Rozdział 37

Wróciłam do akademika, zmyłam makijaż, przebrałam się w piżamę i położyłam do łóżka. Zdążyłam zamknąć oczy i wtem mój telefon zaczął dzwonić jak szalony, budząc przy tym już śpiącą Jessie. 

- Wyłącz to cholerstwo, albo wyrzucę go przez okno - zagroziła, nieznacznie unosząc twarz znad poduszki. 

- Już, już. Sorry - odparłam i pośpiesznie wyłączyłam dźwięk, jednocześnie sprawdzając kto się do mnie dobija o takiej chorej porze.

Może nie powinnam być zdziwiona, ale naprawdę nie spodziewałam się zobaczyć na wyświetlaczu zdjęcia Davida. Nie chcąc drażnić Jess, na palcach wyszłam do łazienki i dopiero tam odebrałam połączenie. 

- Elizabeth? Gdzie jesteś? - zapytał, chociaż prawie go nie słyszałam, przez dudniącą w tle muzykę. 

- Właśnie kładę się spać - odparłam zgodnie z prawdą. 

- Co? Wróciłaś do domu? Poczekaj, strasznie słabo cię słyszę.

Zgodnie z prośbą nie odzywałam się przez chwilę, a szarooki najwyraźniej musiał się trochę oddalić, bo odgłosy ucichły i wreszcie nasza rozmowa zaczęła wyglądać normalnie.

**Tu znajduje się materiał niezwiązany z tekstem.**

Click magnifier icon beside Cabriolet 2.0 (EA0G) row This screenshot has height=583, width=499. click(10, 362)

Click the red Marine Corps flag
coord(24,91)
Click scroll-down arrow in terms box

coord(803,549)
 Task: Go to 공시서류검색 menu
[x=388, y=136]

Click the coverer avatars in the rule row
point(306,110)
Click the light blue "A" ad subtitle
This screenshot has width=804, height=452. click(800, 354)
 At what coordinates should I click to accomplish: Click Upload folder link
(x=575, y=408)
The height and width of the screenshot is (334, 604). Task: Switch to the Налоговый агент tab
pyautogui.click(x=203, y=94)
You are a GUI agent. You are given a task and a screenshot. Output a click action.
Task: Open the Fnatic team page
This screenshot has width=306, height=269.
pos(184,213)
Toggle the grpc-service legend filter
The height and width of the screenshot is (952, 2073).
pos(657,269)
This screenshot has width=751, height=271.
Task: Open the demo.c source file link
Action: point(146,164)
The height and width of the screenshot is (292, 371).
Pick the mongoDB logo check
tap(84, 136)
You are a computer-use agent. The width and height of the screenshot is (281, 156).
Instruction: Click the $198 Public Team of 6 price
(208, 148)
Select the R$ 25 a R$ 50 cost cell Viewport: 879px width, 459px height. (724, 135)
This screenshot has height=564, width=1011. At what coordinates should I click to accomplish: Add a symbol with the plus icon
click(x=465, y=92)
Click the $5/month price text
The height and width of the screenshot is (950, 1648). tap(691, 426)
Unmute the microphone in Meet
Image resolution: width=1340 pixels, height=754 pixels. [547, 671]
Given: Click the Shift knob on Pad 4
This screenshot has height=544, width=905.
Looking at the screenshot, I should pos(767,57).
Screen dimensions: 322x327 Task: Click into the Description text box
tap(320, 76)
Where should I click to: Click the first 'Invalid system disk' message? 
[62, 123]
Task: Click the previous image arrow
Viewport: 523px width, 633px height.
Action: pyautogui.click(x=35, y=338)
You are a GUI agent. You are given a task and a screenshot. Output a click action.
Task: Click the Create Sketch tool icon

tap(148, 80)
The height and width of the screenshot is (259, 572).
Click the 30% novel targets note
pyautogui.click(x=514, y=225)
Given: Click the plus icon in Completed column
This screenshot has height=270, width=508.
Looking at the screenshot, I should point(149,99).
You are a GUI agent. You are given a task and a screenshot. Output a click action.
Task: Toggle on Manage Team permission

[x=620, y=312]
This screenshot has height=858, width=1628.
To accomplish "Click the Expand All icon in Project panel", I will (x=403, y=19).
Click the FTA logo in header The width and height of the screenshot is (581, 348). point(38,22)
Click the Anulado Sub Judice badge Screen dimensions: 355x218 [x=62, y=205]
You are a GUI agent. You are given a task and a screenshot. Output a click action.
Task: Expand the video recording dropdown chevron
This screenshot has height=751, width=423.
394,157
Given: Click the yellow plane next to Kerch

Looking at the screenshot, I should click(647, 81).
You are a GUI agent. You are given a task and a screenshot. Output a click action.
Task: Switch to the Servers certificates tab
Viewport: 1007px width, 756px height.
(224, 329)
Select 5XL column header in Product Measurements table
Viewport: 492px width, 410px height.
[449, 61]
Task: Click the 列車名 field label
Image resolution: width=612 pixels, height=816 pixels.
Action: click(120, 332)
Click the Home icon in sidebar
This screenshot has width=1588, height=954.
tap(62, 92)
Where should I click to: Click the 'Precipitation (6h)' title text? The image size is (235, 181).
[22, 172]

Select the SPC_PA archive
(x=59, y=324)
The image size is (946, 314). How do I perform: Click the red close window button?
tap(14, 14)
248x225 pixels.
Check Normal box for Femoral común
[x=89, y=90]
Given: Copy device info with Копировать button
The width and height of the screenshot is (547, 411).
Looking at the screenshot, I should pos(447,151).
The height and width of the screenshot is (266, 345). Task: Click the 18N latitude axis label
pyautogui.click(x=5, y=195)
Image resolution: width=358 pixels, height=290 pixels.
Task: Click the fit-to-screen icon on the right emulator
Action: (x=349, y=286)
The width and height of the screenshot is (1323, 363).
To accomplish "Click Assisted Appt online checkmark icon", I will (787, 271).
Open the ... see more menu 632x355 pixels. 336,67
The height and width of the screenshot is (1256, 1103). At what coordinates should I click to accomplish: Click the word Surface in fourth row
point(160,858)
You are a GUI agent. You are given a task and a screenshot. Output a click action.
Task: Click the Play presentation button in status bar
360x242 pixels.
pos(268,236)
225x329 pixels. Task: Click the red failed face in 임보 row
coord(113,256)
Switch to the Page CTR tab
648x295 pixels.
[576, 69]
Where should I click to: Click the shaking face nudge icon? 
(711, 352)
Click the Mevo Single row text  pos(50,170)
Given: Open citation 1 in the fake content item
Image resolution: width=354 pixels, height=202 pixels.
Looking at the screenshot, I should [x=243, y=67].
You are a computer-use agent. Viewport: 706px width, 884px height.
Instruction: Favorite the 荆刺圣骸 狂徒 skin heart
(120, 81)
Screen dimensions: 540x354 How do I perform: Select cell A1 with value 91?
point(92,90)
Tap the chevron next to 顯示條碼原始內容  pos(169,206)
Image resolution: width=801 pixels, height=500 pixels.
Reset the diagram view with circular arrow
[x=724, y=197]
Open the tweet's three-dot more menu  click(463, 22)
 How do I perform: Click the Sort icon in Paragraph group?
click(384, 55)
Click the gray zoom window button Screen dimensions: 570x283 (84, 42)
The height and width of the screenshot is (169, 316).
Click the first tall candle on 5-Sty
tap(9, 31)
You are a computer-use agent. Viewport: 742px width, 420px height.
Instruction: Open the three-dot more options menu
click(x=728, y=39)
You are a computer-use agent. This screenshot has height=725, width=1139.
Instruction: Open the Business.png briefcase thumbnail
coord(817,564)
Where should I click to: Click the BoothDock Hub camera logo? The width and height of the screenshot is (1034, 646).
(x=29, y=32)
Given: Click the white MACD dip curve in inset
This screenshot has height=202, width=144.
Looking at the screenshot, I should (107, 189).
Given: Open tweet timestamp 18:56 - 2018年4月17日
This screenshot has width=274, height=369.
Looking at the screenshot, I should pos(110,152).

- Czemu już wróciłaś? - zapytał, a ja naprawdę nie potrafiłam rozszyfrować jego tonu głosu. Było tam trochę smutku, trochę zawiedzenia, ale miałam nieodparte wrażenie, że był również zły. Nie chciałam mu robić żadnych wyrzutów i wychodzić na jakąś wariatkę, która nie daje swojemu facetowi odejść na krok. 

- Jessie trochę się upiła i nie chciałam, żeby wracała sama - skłamałam, od razu przeklinając się za to w duchu. - Po za tym i tak się nudziłam - dodałam szybko. 

- Ugh, przepraszam. Wiem, że powinienem poświęcić ci więcej czasu, ale ci idioci nie chcieli mnie wypuścić nawet na moment - próbował się usprawiedliwić, chociaż szczerze mówiąc... Miałam to w dupie. Skoro nie miał dla mnie czasu na imprezie, to ja nie musiałam mieć dla niego czasu teraz. 

- Nie ważne Dav. Jestem naprawdę zmęczona, idę spać. Dobranoc - starałam się zabrzmieć naprawdę obojętnie, po czym wcisnęłam czerwoną słuchawkę. 

Mimo wszystko zasypiałam rozmyślając. Zastanawiałam się co teraz robi i czemu ja nie mogę wyglądać tak dobrze, jak ta brunetka w kręconych włosach... 

***

Następne dni mijały spokojnie. Emocje po imprezie już ucichły, a ja zachowywałam się względem Davida kompletnie obojętnie. To nie tak, że zapomniałam. Po prostu nie chciałam stroić fochów, które i tak nic by tutaj nie wskórały. Trzymałam go jednak trochę na dystans, co - o dziwo! - udało mu się zauważyć. 

W końcu, któregoś pięknego popołudnia, dopadł mnie przed uniwersytetem, gdy skończyłam zajęcia i powoli wracałam do akademika. Przywitał się standardowo, buziakiem, a gdy nie wykazałam większego entuzjazmu, westchnął jedynie i ruszył ku mojego boku, chcąc mnie odprowadzić. 

- Jeszcze się gniewasz? - zapytał.

- Już ci mówiłam, że się nie gniewam - wzruszyłam obojętnie ramionami, ale David chyba nie uwierzył w te słowa. 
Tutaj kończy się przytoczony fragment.